A trustline also tracks liabilities. Buying liabilities equal the total amount of the asset offered to buy aggregated over all offers owned by an account, and selling liabilities equal the total amount of the asset offered to sell aggregated over all offers owned by an account. A trustline must always have balance sufficiently large to satisfy its selling liabilities, and a balance sufficiently below its limit to accommodate its buying liabilities.

Representation

In Expansion, assets are represented in a JSON object:

{
  "asset_code": "AstroDollar",
  "asset_issuer": "GC2BKLYOOYPDEFJKLKY6FNNRQMGFLVHJKQRGNSSRRGSMPGF32LHCQVGF",
  // `asset_type` is used to determine how asset data is stored.
  // It can be `native` (XBN), `credit_alphanum4`, or `credit_alphanum12`.
  "asset_type": "credit_alphanum12"
}

In the Bantu SDKs, they’re represented with the Asset class:

var astroDollar = new StellarSdk.Asset(
  "AstroDollar",
  "GC2BKLYOOYPDEFJKLKY6FNNRQMGFLVHJKQRGNSSRRGSMPGF32LHCQVGF",
);

Amount Precision

Each asset amount is encoded as a signed 64-bit integer in the XDR structures that Bantu uses to encode transactions. The asset amount unit seen by end users is scaled down by a factor of ten million (10,000,000) to arrive at the native 64-bit integer representation.

For example, the integer amount value 25,123,456 equals 2.5123456 units of the asset. This scaling allows for seven decimal places of precision in human-friendly amount units.

The smallest non-zero amount unit is 0.0000001 (one ten-millionth) represented as an integer value of one. The largest amount unit possible is ((2^63)-1)/(10^7) (derived from max int64 scaled down) which is 922,337,203,685.4775807.

The numbers are represented as int64s. Amount values are stored as only signed integers to avoid bugs that arise from mixing signed and unsigned integers.

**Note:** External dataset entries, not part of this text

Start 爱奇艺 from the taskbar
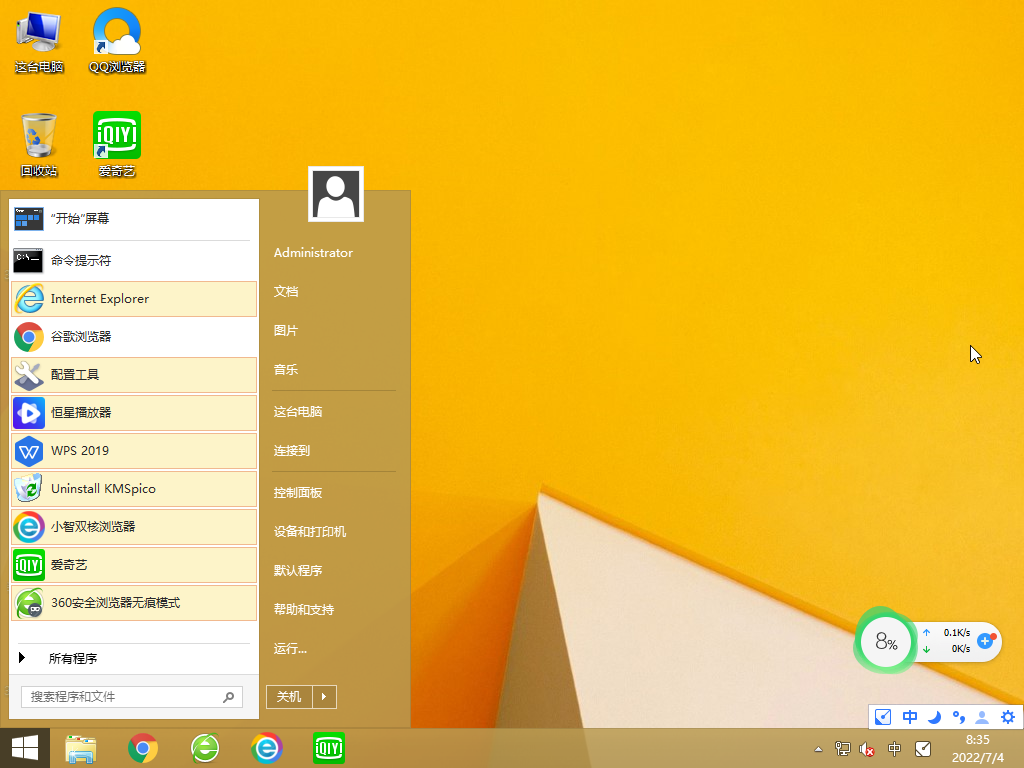(x=328, y=748)
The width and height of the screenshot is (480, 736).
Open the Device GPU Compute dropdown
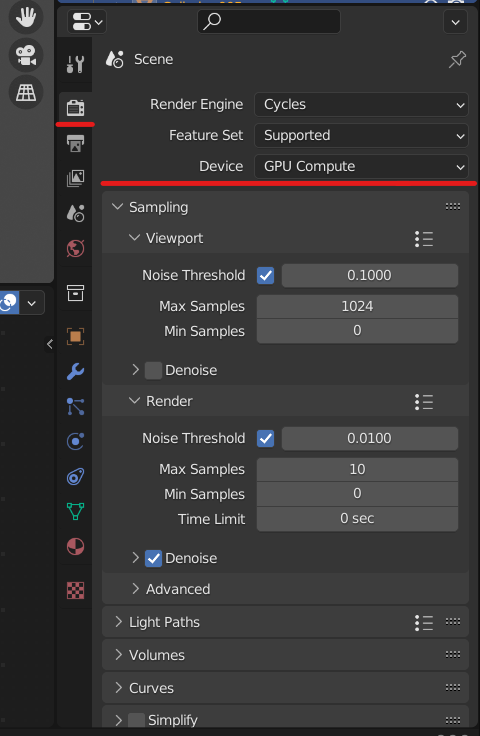[x=361, y=166]
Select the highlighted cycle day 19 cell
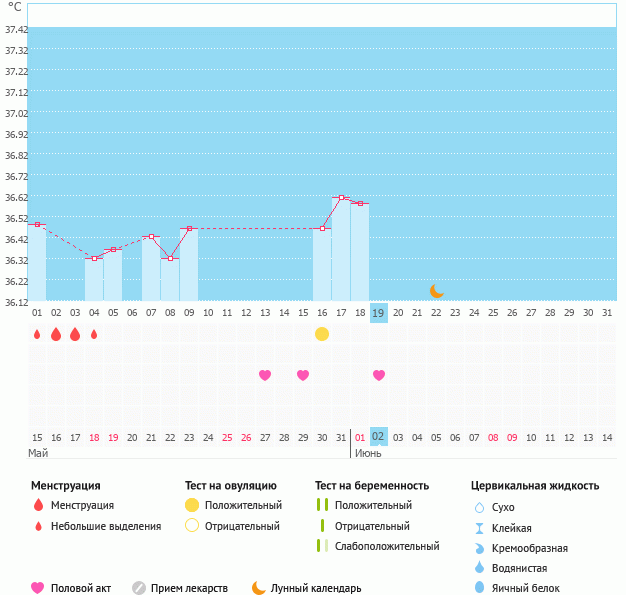The height and width of the screenshot is (595, 626). [x=379, y=313]
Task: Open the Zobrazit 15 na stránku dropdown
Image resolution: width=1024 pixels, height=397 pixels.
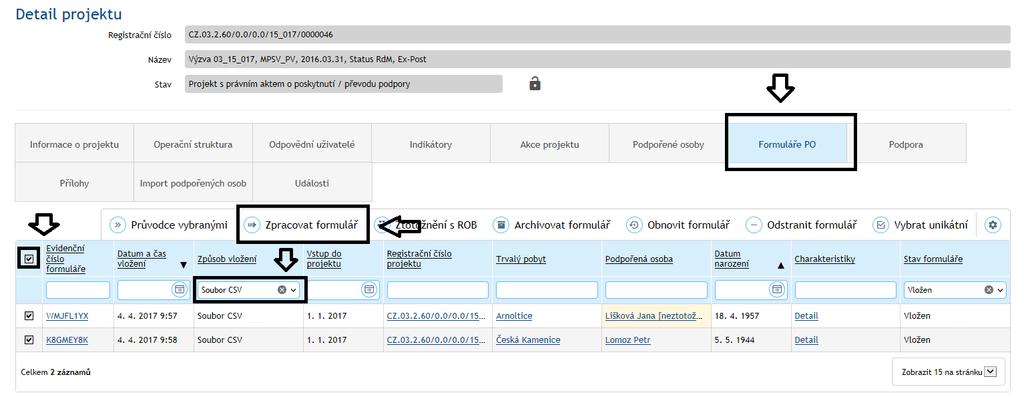Action: click(x=990, y=372)
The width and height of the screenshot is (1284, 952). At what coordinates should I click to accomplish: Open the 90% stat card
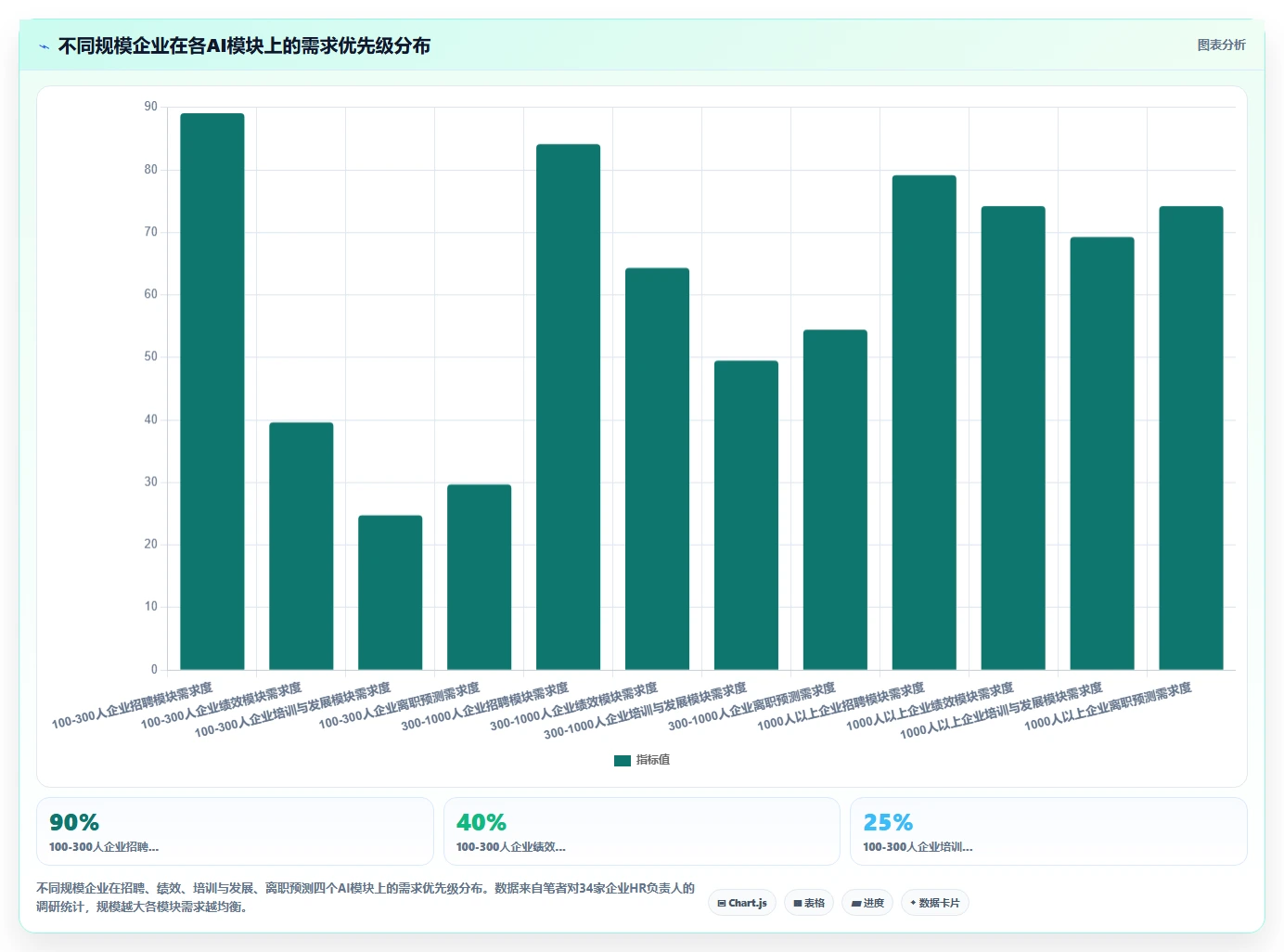click(235, 831)
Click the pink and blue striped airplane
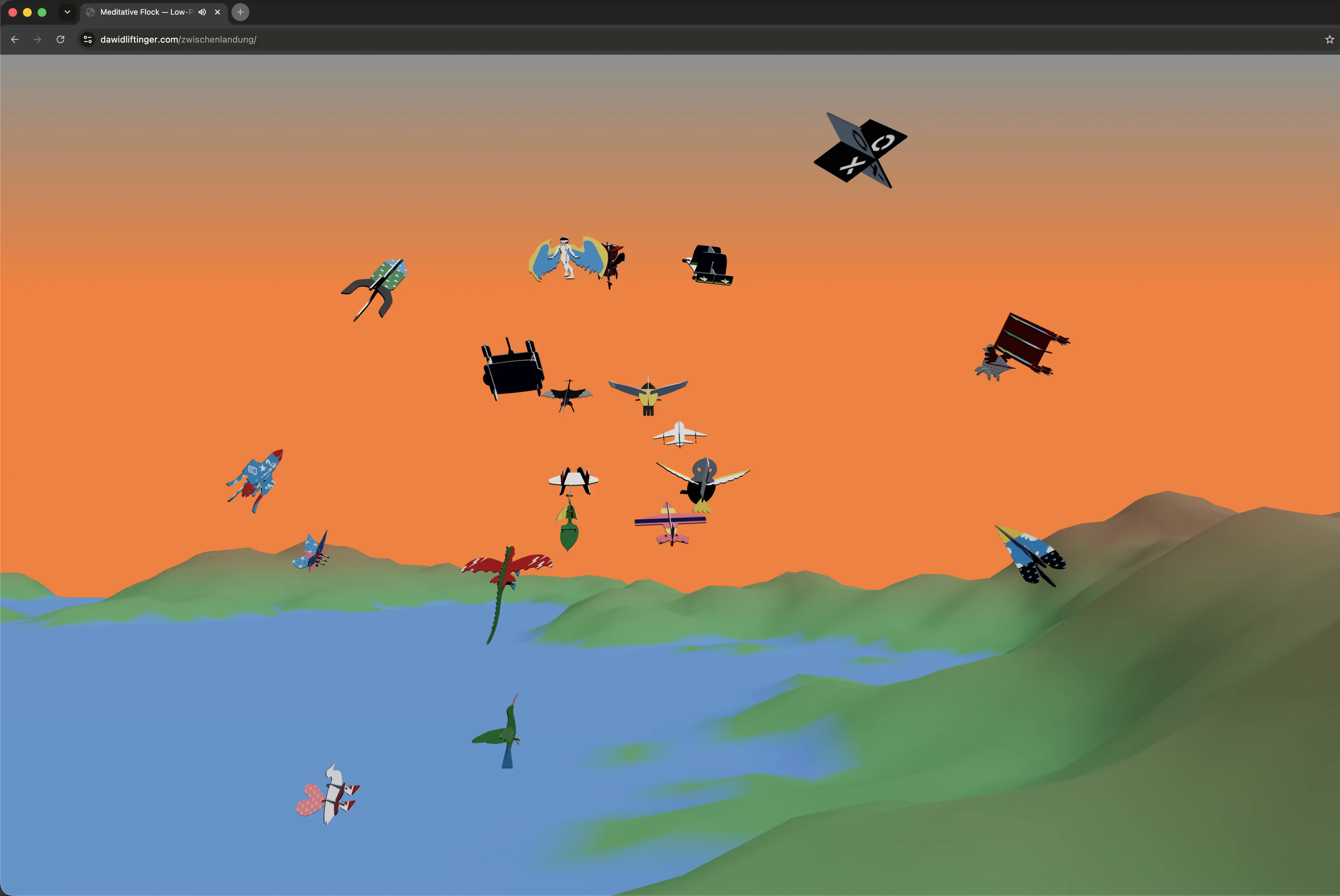The image size is (1340, 896). (x=670, y=524)
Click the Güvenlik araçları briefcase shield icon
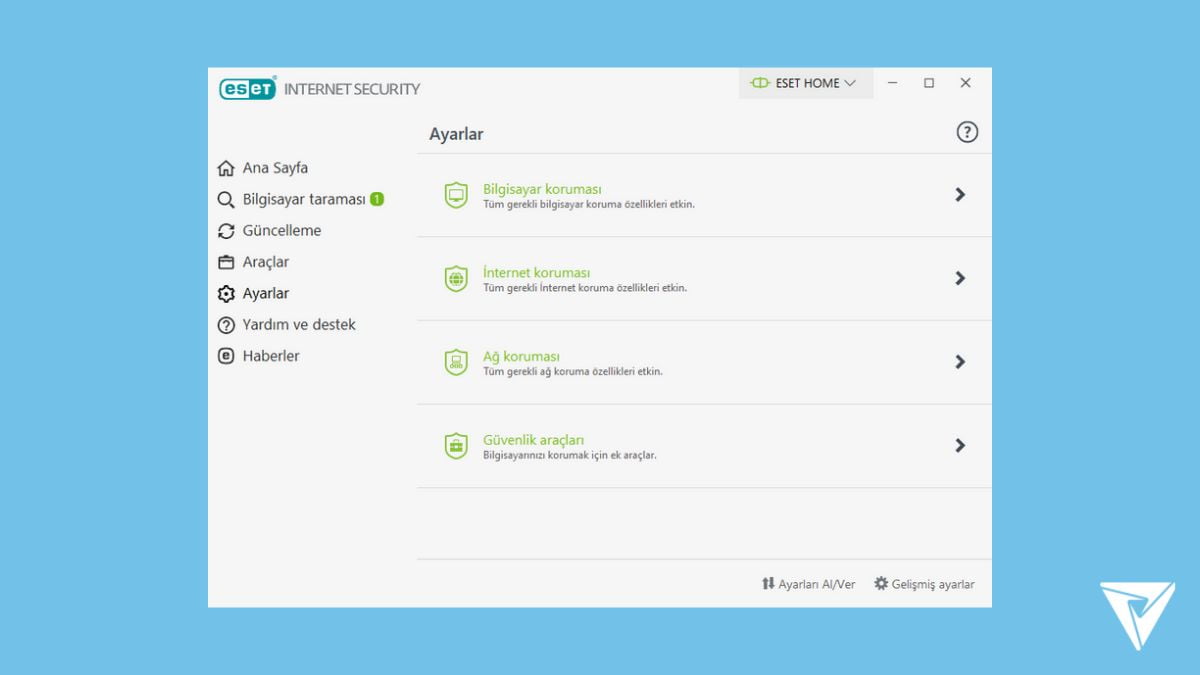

Relevance in Expansion and Bantu Client Libraries

In Expansion and client-side libraries such as js-stellar-sdk, the integer encoded value is abstracted away. Many APIs expect an amount in unit value (the scaled-up amount displayed to end users). Some programming languages (such as JavaScript) have problems with maintaining precision on a number amount. It is recommended to use "big number" libraries that can record arbitrary precision decimal numbers without a loss of precision.

XBN

XBN are the native currency of the Bantu network, and are the only asset that doesn't require an issuer or a trustline. Every account is required to hold a minimum XBN balance, and all transaction fees are paid in XBN. The smallest unit of a XBN is a spirit, which is one ten-millionth of a XBN.